Cherry Hinton Military Hospital site in 1927

Cherry Hinton Military Hospital site in 1927

The field had recently become famous because of its use as a landing place for the pilot Gustav Hamel who had earlier that year mysteriously disappeared over the Channel. When Gustav Hamel came to Cambridge to perform aerial stunts such as looping the loop in his monoplane on 19th May 1914, canvas screens were erected along Cherry Hinton Road to obscure the view into ‘Rock Meadows’ (letter of H C Wilkin CWN 28.1.1988).

The field was also used by a pilot of the Royal Flying Corps after the outbreak of war who was a nephew of Mr Neal of Cherry Hinton Hall. The pilot would park his plane on the field when visiting his uncle.

The builders, William Sindall, were given six weeks to complete the task; 400 men were needed to work day and night. By November there was a miniature town on the site next to Cowper Road with accommodation for 1,00 men, 30 to a hut.

Initially it was home to the locally recruited 11th (Service) Battalion (Cambs) Suffolk Regiment who moved out of their Melbourne Place School for a brief stay in Cherry Hinton.

After this it was decided that the camp should be turned into a hospital for the  the treatment and isolation of soldiers suffering from venereal diseases. (There was another hospital for this purpose off the Newmarket Road where Ditton Fields is.) Those soldiers being treated were heavily guarded and not allowed to leave the camp; however there were cases of escapes. Some local residents were very unhappy about the presence of such a camp especially when there were still 800 inmates at the end of the war. Such was the moral stigma attached to the buildings that it proved impossible to find any other use for them after the war.

The two photos show the field on which the hospital was set up. In one photo Cowper Road can be seen in the distance. At the time there were no other roads between Cowper Road and Cherry Hinton Hall.

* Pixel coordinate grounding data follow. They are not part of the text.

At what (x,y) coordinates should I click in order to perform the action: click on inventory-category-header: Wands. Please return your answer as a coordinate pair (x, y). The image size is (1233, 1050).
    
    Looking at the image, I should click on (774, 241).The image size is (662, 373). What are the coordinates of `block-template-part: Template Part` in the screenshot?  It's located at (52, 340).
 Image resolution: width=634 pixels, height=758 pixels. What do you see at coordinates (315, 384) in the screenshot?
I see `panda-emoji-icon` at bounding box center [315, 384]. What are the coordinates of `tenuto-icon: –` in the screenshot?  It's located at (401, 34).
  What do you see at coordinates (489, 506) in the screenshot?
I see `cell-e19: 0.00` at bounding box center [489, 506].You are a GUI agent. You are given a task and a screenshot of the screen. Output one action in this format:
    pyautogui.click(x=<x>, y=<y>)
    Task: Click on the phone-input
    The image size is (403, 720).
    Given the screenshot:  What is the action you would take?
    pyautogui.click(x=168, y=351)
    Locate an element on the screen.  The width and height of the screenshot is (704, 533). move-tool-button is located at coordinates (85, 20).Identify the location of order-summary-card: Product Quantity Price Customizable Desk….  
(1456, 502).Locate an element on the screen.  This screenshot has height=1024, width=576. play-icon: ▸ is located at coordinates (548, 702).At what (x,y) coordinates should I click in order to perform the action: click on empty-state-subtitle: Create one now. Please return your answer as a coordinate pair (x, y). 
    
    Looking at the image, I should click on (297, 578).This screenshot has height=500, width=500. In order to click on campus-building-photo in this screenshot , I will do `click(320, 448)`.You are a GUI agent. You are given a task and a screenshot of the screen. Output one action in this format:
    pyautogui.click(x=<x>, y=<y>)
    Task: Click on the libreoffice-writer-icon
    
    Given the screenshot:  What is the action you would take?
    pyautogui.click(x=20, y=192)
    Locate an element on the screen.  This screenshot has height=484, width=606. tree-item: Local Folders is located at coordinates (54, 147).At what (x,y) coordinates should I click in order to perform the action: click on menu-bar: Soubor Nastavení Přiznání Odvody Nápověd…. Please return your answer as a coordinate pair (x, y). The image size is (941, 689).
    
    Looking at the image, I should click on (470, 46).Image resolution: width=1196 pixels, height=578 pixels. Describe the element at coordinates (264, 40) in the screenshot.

The 1920 map of Cambridge shows in detail the buildings of the Military Hospital. They actually stretched east of the later line of Mowbray Road as far as the stream which ran to the east parallel to the later line of the road. The south west corner of the hospital site was immediately opposite the junction of Hinton Avenue and Mowbray Road.

Sources: Cambridge News (Cambridgeshire Collection)

1918

Pte H C Flack aged 31 was reported to have died on 8.11.1918 at the hospital, possibly from influenza.